◆ Entries shown
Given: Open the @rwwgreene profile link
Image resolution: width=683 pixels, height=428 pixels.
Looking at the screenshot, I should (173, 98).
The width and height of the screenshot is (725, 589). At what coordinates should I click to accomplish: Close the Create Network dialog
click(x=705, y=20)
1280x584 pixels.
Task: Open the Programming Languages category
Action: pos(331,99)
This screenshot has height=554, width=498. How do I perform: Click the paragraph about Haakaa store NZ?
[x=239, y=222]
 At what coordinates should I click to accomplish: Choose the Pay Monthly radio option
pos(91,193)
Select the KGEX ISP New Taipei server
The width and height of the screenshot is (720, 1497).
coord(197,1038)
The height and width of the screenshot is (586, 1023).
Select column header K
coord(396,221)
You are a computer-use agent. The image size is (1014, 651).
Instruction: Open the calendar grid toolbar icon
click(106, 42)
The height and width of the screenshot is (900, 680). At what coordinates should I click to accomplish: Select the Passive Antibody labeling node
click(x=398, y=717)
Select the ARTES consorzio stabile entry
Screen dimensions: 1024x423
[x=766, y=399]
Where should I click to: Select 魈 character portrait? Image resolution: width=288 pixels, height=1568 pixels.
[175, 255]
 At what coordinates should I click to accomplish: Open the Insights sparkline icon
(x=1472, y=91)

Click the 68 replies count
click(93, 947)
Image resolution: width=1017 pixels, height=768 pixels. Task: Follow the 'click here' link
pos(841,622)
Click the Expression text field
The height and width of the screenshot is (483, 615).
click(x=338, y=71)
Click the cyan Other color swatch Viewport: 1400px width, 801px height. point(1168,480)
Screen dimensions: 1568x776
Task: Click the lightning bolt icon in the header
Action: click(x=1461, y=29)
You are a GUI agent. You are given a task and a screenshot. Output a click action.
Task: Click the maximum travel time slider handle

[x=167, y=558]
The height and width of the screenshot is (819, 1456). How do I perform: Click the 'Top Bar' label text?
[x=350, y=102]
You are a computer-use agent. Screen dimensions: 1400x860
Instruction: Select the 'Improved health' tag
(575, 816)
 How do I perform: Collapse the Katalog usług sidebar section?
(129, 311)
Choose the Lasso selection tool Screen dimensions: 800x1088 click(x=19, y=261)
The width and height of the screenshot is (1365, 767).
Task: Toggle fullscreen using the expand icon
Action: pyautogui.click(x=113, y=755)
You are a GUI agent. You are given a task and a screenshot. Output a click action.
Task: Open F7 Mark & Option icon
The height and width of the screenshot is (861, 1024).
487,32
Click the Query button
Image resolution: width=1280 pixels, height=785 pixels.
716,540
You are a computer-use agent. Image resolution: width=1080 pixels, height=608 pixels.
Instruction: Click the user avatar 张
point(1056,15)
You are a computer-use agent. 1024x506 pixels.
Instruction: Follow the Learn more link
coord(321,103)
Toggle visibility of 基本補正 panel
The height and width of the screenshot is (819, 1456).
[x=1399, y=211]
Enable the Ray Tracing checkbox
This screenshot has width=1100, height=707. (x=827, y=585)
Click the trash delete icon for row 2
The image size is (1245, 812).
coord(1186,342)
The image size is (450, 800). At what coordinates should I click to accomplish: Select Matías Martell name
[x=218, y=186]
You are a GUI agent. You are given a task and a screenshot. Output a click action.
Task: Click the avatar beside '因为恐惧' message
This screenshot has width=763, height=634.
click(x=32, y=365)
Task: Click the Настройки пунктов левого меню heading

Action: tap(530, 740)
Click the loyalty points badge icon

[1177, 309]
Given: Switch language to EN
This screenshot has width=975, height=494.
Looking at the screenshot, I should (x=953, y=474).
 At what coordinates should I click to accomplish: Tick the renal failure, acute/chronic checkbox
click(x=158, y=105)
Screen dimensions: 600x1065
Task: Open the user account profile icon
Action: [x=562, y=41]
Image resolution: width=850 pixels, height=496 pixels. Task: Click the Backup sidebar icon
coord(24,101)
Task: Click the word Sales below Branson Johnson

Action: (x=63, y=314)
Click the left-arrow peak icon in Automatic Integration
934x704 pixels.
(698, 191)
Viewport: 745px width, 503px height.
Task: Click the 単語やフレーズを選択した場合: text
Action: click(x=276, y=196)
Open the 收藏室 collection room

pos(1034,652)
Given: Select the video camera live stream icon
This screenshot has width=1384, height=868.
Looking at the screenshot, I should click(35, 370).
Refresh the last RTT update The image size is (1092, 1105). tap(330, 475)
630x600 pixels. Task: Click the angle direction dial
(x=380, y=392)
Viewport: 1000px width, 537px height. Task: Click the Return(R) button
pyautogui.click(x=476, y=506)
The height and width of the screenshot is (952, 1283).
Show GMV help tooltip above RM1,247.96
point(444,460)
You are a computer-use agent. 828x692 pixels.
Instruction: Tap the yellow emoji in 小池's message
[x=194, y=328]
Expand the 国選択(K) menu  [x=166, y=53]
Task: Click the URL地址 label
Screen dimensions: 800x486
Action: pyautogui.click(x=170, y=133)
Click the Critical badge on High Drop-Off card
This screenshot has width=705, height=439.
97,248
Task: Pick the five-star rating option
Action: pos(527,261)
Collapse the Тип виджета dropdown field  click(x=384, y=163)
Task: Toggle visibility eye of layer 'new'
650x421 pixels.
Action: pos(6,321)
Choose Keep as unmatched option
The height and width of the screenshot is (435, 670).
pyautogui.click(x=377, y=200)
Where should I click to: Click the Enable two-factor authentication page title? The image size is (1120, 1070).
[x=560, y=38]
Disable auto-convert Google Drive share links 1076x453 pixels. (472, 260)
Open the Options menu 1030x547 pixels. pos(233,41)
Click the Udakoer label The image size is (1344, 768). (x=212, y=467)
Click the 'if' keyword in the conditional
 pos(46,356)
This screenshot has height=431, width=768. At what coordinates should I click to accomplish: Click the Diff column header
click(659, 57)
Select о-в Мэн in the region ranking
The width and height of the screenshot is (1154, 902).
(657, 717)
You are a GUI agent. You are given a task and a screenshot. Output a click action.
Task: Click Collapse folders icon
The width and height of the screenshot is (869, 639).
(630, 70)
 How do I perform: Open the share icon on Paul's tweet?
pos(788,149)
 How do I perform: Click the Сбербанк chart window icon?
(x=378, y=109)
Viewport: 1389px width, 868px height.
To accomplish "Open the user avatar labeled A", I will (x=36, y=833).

◆ Work to be completed
Exact copies of the lines from the one with "Click the Udakoer" through the final line of the listing should be returned, and no other lines.

◆ Task solution
Click the Udakoer label The image size is (1344, 768). (x=212, y=467)
Click the 'if' keyword in the conditional
 pos(46,356)
This screenshot has height=431, width=768. At what coordinates should I click to accomplish: Click the Diff column header
click(659, 57)
Select о-в Мэн in the region ranking
The width and height of the screenshot is (1154, 902).
(657, 717)
You are a GUI agent. You are given a task and a screenshot. Output a click action.
Task: Click Collapse folders icon
The width and height of the screenshot is (869, 639).
(630, 70)
 How do I perform: Open the share icon on Paul's tweet?
pos(788,149)
 How do I perform: Click the Сбербанк chart window icon?
(x=378, y=109)
Viewport: 1389px width, 868px height.
To accomplish "Open the user avatar labeled A", I will (x=36, y=833).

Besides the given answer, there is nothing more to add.